### Work request
Below are entries. Give back exactly the lines from the one containing "How do I perform: Edit" through the one containing "Enable the tank", inclusive, without the pictures.
[Task inputs — start]
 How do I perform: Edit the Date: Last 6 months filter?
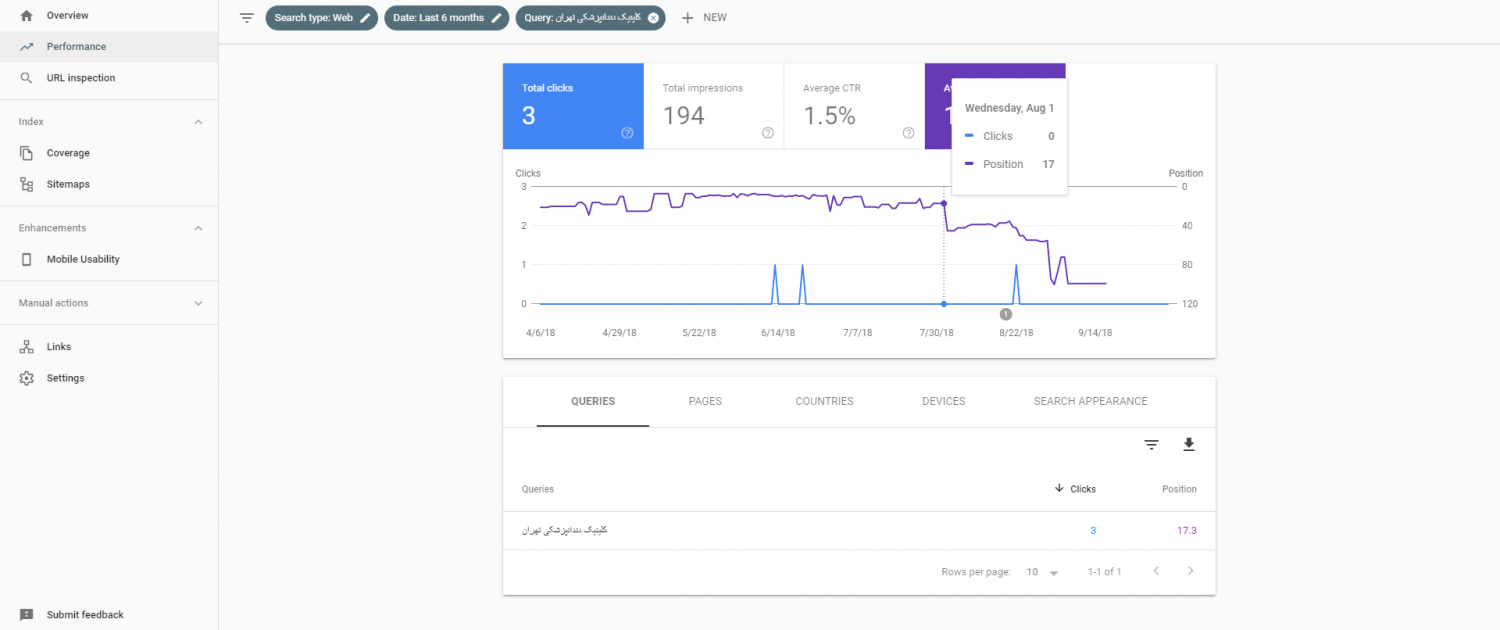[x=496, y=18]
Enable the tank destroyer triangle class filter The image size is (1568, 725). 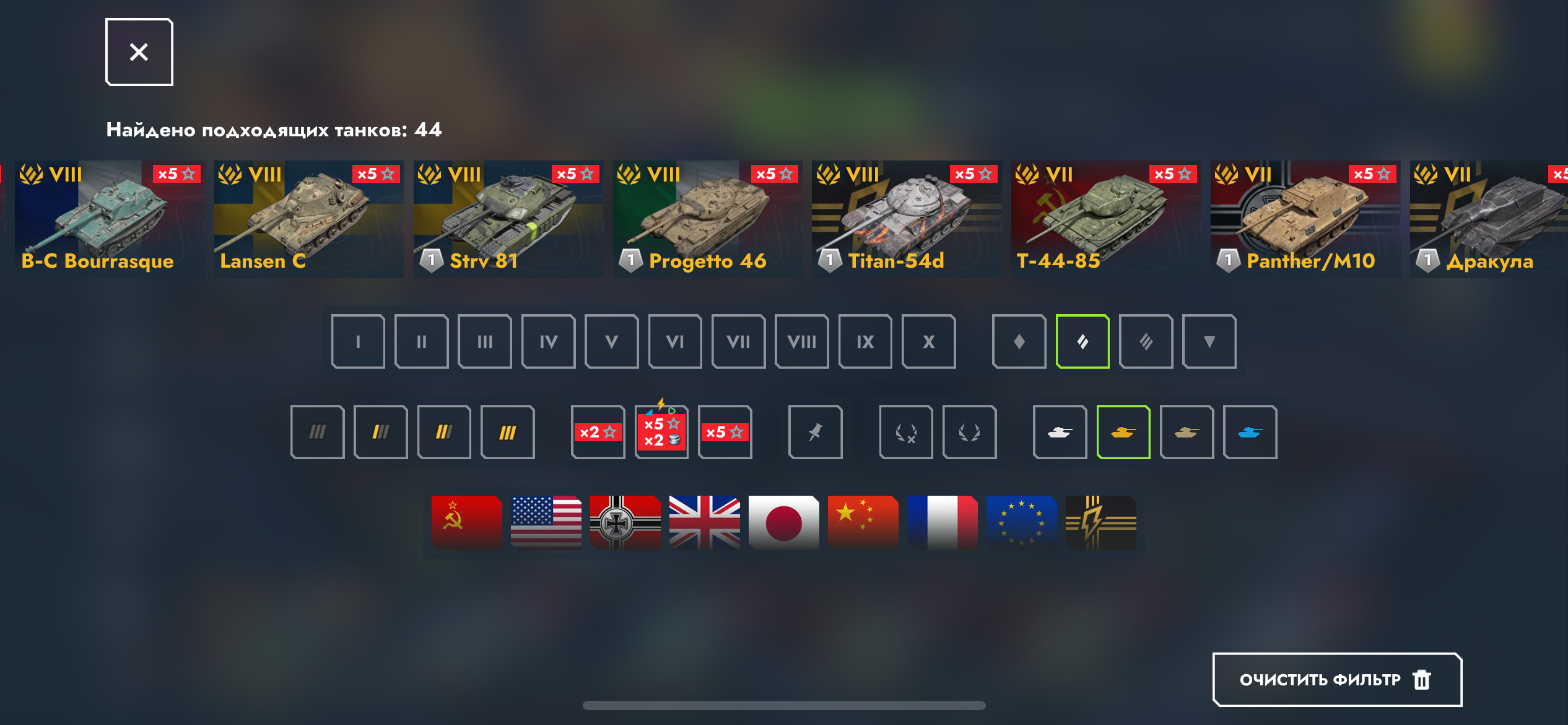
[Task inputs — finish]
[Task inputs — start]
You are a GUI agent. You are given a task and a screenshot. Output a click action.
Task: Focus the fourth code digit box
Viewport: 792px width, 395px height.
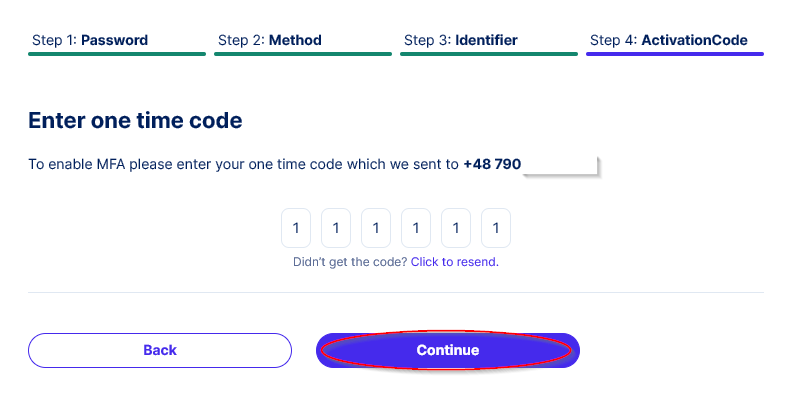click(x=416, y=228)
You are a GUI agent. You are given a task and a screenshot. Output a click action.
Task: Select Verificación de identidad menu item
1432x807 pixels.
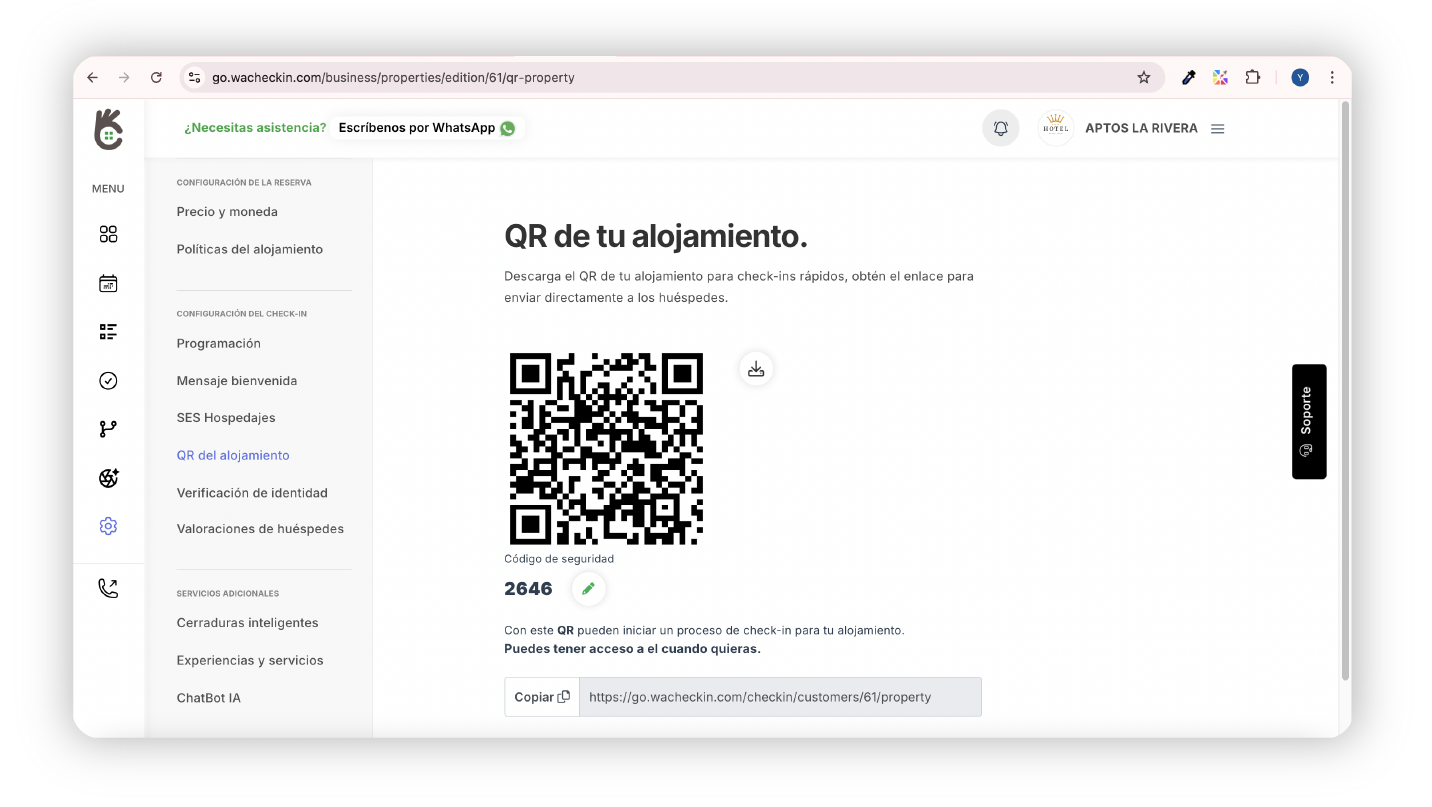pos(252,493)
[Task inputs — finish]
### Output of the task
 How do I perform: Edit the Date: Last 6 months filter?
[x=496, y=18]
Enable the tank destroyer triangle class filter The image size is (1568, 725). 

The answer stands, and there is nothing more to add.